Stated exercise a →
Select each line in the entries that contains the string "sidebar", treating uppercase and lowercase letters as different.

Document extract →
>>

# moved back in. what next?



## dazed/confused (Jan 18, 2012)

I moved back in to my house yesterday. It was done because we simply can't afford to live seperate. My wife has reassured me that we are not together. I understand that. It was my idea to do it so that she could have the divorce sooner. We have to save money to get it done and we both acknowledge that we are too much in debt to even think about it right now. I moved into the extra bedroom. I'm hopeful that R is doable and she maintains it is absolutely not. I'm changing to be more aware of her needs and to help take some of the load off so that she can see it. If any of you have seen/done this before what are some reccomendations?


----------



## bandit.45 (Feb 8, 2012)

Women have the uncanny abilty to completely switch off feelings once they have made the decision to do so. Men carry torches. 

Don't get your hopes up. Do the 180.
_Posted via Mobile Device_


----------



## proudwidaddy (Dec 26, 2011)

I agree with Bandit, i used to think my stbxw was always going to have feelings for me, but ever since she gave me the divorce speech in December she has shown her true colors regarding her feelings, it's all about her, even down to the simplest of actions.

Don't be fooled, get yourself better for you. If she wants the divorce, let her see what it will be like when you are not begging her to change, being a puppy dog (like I was). Act as if you are okay with it, get on with your life. She has to see what she is giving up.


----------



## [email protected] (Dec 18, 2011)

Not all of us can switch off so easily. It depends on how self centered your other half is. 
I filed for divorce, we are still living in the same house whe he continues to lie about his OW and their engagement. 
I am miserable and in a terrible state of limbo till the house is sold. 

All I would say is, protect your heart.
_Posted via Mobile Device_


----------



## coachman (Jan 31, 2012)

If there is OM/OW in the picture for her then I would say the chances are none. If not, then maybe. Like others have said, you need to 180 and start analyzing all her reactions to you...what she says and when. From there you can make adjustments. My stbxw and I live in the same house still and if I show 180 behavior and ignore her/ do my own thing she immediately reacts. She'll text me and tell me she wanted to hang out and that she misses me. 

For my wife she is still in the fog of the OW so I consider my chances as none. She will have a cake eating breakdown when I finally move out but not enough for R.

If you want her back you need to make improvements to yourself that she will notice and show her that you have moved on. That's your only hope of R. She needs to know she lost you.


----------



## bandit.45 (Feb 8, 2012)

[email protected] said:


> Not all of us can switch off so easily. It depends on how self centered your other half is.
> I filed for divorce, we are still living in the same house whe he continues to lie about his OW and their engagement.
> I am miserable and in a terrible state of limbo till the house is sold.
> 
> ...


I should have rephrased that. 

Generally speaking it has been my experience that many (not all) disenchanted wives slowly start to disengage from their husbands weeks if not months prior to dropping the ILYBNILWY speech on them.

<<

Dataset records →
>>

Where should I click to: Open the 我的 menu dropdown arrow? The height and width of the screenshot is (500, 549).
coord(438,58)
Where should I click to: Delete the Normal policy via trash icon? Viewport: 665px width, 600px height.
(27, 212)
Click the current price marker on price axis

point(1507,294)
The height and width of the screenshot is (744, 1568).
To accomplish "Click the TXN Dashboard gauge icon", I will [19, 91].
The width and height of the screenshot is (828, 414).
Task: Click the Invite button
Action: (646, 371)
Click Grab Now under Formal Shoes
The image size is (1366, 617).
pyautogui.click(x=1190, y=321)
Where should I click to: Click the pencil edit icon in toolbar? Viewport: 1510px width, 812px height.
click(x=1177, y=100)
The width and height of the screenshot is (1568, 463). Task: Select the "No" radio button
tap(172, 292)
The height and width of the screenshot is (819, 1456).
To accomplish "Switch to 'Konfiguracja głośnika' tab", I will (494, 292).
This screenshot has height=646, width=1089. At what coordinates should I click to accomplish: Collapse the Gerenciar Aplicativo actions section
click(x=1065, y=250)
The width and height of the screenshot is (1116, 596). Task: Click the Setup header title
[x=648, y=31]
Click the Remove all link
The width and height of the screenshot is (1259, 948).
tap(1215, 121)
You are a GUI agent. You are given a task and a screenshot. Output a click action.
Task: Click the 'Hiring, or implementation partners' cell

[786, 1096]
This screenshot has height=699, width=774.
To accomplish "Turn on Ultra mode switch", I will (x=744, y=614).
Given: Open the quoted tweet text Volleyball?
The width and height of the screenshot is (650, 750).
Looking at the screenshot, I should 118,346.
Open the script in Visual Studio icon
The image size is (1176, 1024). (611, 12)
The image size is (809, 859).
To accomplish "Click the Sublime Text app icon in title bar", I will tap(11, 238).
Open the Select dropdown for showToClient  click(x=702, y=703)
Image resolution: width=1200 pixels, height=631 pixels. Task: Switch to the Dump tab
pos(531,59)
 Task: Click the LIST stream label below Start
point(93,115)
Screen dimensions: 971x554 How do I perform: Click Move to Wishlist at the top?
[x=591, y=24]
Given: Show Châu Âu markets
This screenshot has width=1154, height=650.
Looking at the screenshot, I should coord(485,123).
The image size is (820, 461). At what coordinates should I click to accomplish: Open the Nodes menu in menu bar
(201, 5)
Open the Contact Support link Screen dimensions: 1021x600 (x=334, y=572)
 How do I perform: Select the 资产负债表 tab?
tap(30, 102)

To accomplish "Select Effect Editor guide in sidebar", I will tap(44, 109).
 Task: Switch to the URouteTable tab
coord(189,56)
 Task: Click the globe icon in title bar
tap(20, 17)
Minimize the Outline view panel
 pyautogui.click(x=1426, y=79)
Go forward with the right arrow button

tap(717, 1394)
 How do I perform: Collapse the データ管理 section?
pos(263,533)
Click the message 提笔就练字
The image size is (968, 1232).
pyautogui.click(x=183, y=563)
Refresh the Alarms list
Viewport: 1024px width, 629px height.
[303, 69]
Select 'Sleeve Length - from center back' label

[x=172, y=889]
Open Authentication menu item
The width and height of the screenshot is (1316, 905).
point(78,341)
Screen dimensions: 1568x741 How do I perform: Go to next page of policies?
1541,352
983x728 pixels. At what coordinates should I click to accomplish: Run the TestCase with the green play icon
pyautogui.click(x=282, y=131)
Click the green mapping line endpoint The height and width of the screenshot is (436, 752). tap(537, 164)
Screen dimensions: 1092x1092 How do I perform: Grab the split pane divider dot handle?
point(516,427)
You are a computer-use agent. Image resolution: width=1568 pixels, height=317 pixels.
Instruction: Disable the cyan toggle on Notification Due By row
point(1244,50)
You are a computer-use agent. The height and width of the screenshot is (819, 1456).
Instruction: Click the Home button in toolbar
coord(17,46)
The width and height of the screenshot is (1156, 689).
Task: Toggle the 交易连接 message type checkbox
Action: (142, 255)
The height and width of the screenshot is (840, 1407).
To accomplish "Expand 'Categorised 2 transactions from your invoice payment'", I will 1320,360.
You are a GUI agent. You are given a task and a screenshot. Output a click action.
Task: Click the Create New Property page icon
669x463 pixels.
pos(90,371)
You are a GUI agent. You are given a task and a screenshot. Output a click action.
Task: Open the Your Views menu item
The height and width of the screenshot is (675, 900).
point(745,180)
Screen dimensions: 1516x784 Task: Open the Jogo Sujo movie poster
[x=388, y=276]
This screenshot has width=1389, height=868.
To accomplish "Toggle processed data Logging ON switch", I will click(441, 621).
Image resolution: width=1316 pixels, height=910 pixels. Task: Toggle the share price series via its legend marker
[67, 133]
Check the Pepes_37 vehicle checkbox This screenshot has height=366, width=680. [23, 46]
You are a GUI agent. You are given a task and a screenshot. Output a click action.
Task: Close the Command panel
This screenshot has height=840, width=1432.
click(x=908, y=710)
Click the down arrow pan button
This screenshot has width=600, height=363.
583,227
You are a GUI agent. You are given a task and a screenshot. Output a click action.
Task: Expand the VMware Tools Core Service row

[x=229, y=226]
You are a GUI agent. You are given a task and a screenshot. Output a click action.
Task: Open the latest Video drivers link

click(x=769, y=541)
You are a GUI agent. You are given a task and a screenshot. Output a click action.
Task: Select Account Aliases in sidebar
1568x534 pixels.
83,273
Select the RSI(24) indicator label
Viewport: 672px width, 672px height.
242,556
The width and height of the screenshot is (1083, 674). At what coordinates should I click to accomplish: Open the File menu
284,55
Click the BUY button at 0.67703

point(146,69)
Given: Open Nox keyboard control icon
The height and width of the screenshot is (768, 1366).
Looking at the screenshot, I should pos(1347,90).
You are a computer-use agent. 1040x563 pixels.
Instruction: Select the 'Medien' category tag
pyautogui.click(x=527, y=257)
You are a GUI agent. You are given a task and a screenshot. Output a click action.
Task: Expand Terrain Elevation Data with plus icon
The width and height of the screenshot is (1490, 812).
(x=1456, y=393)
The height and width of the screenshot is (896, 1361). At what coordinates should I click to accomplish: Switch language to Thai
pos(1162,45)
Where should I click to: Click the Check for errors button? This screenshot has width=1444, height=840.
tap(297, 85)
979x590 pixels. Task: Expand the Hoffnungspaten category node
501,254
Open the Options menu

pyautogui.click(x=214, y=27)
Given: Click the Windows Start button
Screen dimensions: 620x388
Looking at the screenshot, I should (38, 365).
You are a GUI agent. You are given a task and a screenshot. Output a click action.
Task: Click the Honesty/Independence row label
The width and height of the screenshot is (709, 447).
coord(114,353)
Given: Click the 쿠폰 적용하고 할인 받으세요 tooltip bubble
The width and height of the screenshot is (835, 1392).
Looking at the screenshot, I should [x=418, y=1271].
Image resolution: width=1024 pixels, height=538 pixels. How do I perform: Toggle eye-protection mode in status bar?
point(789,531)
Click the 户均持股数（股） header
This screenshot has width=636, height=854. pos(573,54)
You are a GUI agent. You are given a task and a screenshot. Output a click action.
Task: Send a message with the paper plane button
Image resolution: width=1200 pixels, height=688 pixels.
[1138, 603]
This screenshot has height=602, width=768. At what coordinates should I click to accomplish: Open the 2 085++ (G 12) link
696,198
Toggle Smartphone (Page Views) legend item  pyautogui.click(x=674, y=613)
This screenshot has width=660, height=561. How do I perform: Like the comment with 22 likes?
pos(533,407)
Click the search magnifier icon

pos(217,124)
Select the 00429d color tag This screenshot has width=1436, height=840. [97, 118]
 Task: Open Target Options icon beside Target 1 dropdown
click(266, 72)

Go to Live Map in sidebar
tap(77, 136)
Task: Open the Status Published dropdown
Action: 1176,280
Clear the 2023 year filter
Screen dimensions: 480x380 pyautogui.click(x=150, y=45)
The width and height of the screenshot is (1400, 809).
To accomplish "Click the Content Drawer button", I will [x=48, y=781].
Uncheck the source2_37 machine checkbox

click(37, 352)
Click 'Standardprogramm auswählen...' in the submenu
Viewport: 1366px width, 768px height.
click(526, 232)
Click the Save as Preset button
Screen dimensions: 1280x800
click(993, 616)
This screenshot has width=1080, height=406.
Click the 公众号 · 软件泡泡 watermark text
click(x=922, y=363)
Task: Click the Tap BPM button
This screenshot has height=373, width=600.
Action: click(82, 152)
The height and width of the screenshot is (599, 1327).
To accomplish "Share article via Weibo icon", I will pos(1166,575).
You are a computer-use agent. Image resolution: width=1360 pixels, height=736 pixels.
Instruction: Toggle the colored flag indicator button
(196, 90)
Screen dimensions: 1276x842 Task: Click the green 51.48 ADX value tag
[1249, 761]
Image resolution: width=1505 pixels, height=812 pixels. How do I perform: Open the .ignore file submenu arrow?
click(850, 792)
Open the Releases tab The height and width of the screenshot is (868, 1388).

<<

Stated exercise b →
In the forum thread about moving back in, which room did the original poster move into?

Full response a →
To accomplish "Select Effect Editor guide in sidebar", I will tap(44, 109).
Task: Select Account Aliases in sidebar
Go to Live Map in sidebar

Full response b →
The extra bedroom.